REQUIREMENT:
Print each record exactly, with no word added or removed.

DATASET ENTRIES:
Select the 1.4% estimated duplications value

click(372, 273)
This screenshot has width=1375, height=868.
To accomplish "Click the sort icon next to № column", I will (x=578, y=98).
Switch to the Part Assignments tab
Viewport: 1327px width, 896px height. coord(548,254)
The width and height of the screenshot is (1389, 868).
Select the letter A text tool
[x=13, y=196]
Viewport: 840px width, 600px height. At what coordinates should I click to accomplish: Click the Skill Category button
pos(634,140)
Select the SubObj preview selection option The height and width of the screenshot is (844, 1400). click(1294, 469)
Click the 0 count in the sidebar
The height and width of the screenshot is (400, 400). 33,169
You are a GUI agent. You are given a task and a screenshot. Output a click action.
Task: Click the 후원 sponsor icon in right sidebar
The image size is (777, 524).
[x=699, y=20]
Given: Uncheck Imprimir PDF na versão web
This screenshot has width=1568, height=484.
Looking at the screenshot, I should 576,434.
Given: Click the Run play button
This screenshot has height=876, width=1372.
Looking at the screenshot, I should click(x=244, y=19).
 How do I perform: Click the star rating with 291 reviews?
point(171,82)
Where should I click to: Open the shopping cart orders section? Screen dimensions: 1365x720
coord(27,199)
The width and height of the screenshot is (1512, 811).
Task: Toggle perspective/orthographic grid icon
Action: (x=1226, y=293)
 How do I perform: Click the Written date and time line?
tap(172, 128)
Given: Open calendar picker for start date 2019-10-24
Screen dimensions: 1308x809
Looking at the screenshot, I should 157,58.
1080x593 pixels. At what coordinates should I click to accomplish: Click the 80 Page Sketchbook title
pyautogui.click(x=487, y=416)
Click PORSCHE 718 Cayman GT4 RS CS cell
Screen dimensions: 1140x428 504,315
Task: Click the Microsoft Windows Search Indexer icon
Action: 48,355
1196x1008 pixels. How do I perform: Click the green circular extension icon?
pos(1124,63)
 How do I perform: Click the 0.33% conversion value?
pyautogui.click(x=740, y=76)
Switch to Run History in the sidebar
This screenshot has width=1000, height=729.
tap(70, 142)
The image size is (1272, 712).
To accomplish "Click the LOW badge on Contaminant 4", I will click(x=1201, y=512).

EXERCISE RESULT:
Select the 1.4% estimated duplications value

click(372, 273)
This screenshot has width=1375, height=868.
To accomplish "Click the sort icon next to № column", I will (x=578, y=98).
Switch to the Part Assignments tab
Viewport: 1327px width, 896px height. coord(548,254)
The width and height of the screenshot is (1389, 868).
Select the letter A text tool
[x=13, y=196]
Viewport: 840px width, 600px height. At what coordinates should I click to accomplish: Click the Skill Category button
pos(634,140)
Select the SubObj preview selection option The height and width of the screenshot is (844, 1400). click(1294, 469)
Click the 0 count in the sidebar
The height and width of the screenshot is (400, 400). 33,169
You are a GUI agent. You are given a task and a screenshot. Output a click action.
Task: Click the 후원 sponsor icon in right sidebar
The image size is (777, 524).
[x=699, y=20]
Given: Uncheck Imprimir PDF na versão web
This screenshot has width=1568, height=484.
Looking at the screenshot, I should 576,434.
Given: Click the Run play button
This screenshot has height=876, width=1372.
Looking at the screenshot, I should click(x=244, y=19).
 How do I perform: Click the star rating with 291 reviews?
point(171,82)
Where should I click to: Open the shopping cart orders section? Screen dimensions: 1365x720
coord(27,199)
The width and height of the screenshot is (1512, 811).
Task: Toggle perspective/orthographic grid icon
Action: (x=1226, y=293)
 How do I perform: Click the Written date and time line?
tap(172, 128)
Given: Open calendar picker for start date 2019-10-24
Screen dimensions: 1308x809
Looking at the screenshot, I should 157,58.
1080x593 pixels. At what coordinates should I click to accomplish: Click the 80 Page Sketchbook title
pyautogui.click(x=487, y=416)
Click PORSCHE 718 Cayman GT4 RS CS cell
Screen dimensions: 1140x428 504,315
Task: Click the Microsoft Windows Search Indexer icon
Action: 48,355
1196x1008 pixels. How do I perform: Click the green circular extension icon?
pos(1124,63)
 How do I perform: Click the 0.33% conversion value?
pyautogui.click(x=740, y=76)
Switch to Run History in the sidebar
This screenshot has width=1000, height=729.
tap(70, 142)
The image size is (1272, 712).
To accomplish "Click the LOW badge on Contaminant 4", I will click(x=1201, y=512).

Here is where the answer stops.